Article published in The Daily Telegraph, 13 March 2026. © Richard Kemp
Trump Derangement Syndrome, often with a comorbidity of Israel Derangement Syndrome, plays a major part in many supposed ‘expert’ opinions on the progress of this conflict. Symptoms include a suicidal glee at any sign the war isn’t going well. Intent on contorting Operation Epic Fury into the Iraq war that began more than 20 years ago, many seem desperate for Donald Trump to fail and Iran to succeed. Only these all-knowing academics, journalists and other keyboard warriors have absorbed the lessons of Iraq while Pentagon planners and battlefield commanders, they think, remain blissfully ignorant.
A defeatist outlook also results from a track record of predicting that the Tehran regime cannot be defeated and jihadists will have to be accommodated rather than vanquished. ‘I told you so’ is the refrain when those ayatollahs that are still alive open up on a few tankers in the Strait of Hormuz and fire rockets and drones at their regional neighbours as oil prices spiral and American troops take casualties. The BBC’s Jeremy Bowen could not restrain his schadenfreude at reports that a US missile had tragically hit a school in Tehran.
All of this was bad and all eminently predictable, but not only by the armchair generals. All, and much worse, was factored in by political leaders and war planners in Washington and Jerusalem. It would be nice to be able to deal with the depredations of despotic regimes without breaking any eggs, but that is not possible outside of Hollywood. Nor is it pleasant to say that the end result is worth the pain when human life is lost and the cost of living spirals. But unfortunately that’s what it takes.
And the Iranian regime’s growing aggression certainly had to be faced head-on. The stars were aligned with an American president and an Israeli prime minister sufficiently courageous to seize the moment against a recently weakened Iran. Headlines like ‘a war without a strategy’ simply twist reality to fit the straitjacket eagerly donned by the submissive. To think that a war leader should publish his plans for all to read while battles are being fought betrays both arrogance and an ignorance of conflict.
We are rightly not privy to Trump’s exact strategy but his goals were spelt out clearly from the beginning: to terminate Iran’s nuclear weapons and ballistic missiles programmes, including the development of ICBMs that could hit Europe and the US. He also set out to end Tehran’s worldwide terrorist proxy war and deny their capability to close the Strait of Hormuz.
These objectives are all being met in what has so far been a spectacularly successful campaign by the world’s two leading military powers working in a partnership unprecedented since the Second World War.

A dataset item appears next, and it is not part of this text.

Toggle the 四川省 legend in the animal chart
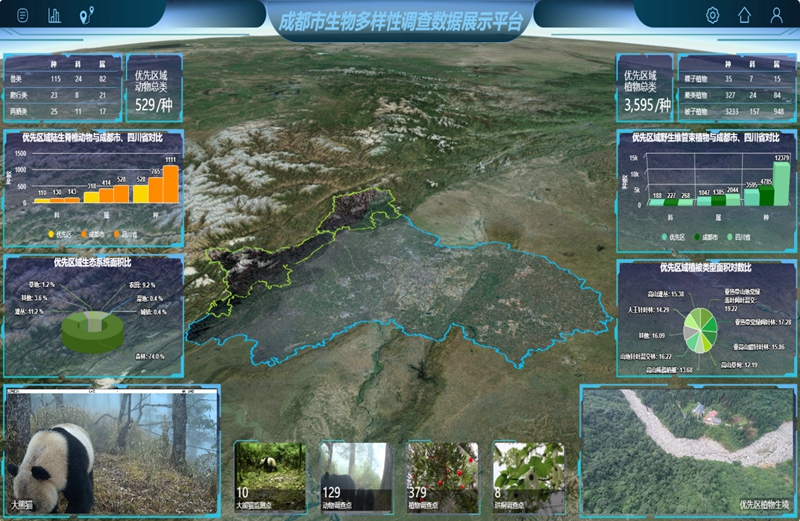Image resolution: width=800 pixels, height=521 pixels. pyautogui.click(x=126, y=234)
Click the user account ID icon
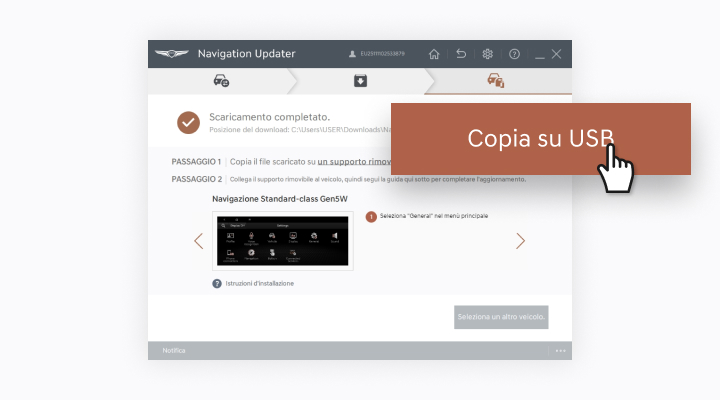The width and height of the screenshot is (720, 400). click(x=352, y=54)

Back then, Winston Churchill observed: ‘The British and United States staffs have worked together in the closest harmony and with increasing unity… they have in fact become almost one staff.’ As Pete Hegseth, the US secretary of war, put it: ‘Looking up the IRGC and Iranian regime see only two things on the side of aircraft: the Stars and Stripes and the Star of David.’
Moreover, the effectiveness of this campaign has not only been military. Politically, Trump’s strategy has succeeded in the total isolation of Tehran, never achieved before, as evidenced by this week’s UN Security Council vote condemning Iranian aggression by 13-0. Even Russia and China felt unable to stand by their ally and abstained.
Many commentators have wrongly claimed that Trump’s objective was regime change. In reality he has suggested only that it would be a welcome consequence of military action. It would indeed, and devastating air attacks against the IRGC and Basij militias may help bring it about. But, whatever clandestine support for oppositionists might also be under way, bringing down the regime will have to be in the hands of Iranians. We are not going to see American or Israeli boots on the ground in significant numbers in mainland Iraq, thus avoiding a quagmire such as occurred in Iraq and Afghanistan.
Providing Trump and Netanyahu press on until all objectives are achieved, even if regime change does not immediately result, the region and the world will be safer after the conclusion of this war, which really began all the way back in 1979. Until now the terrorist regime had been permitted to gain in strength and danger while Western leaders didn’t do much more than wring their hands and look away. Or in the case of Barack Obama, actually encourage and even help fund their depredations.
Beyond crippling Iran’s military capability, this conflict should also neutralise a key element of China’s strategy of using Tehran to tie down US military assets in the Middle East in the event of conflict in the Pacific, as well as controlling energy supplies via the Strait of Hormuz.
America and Israel have also shown they can suppress Russian and Chinese-supplied air defences with ease, which is good news for all of Nato.
This campaign has already achieved a huge amount at relatively limited cost, with even more to come. Perhaps it’s best to take the doom mongering of those experts suffering from Trump Derangement Syndrome with at least a pinch of salt!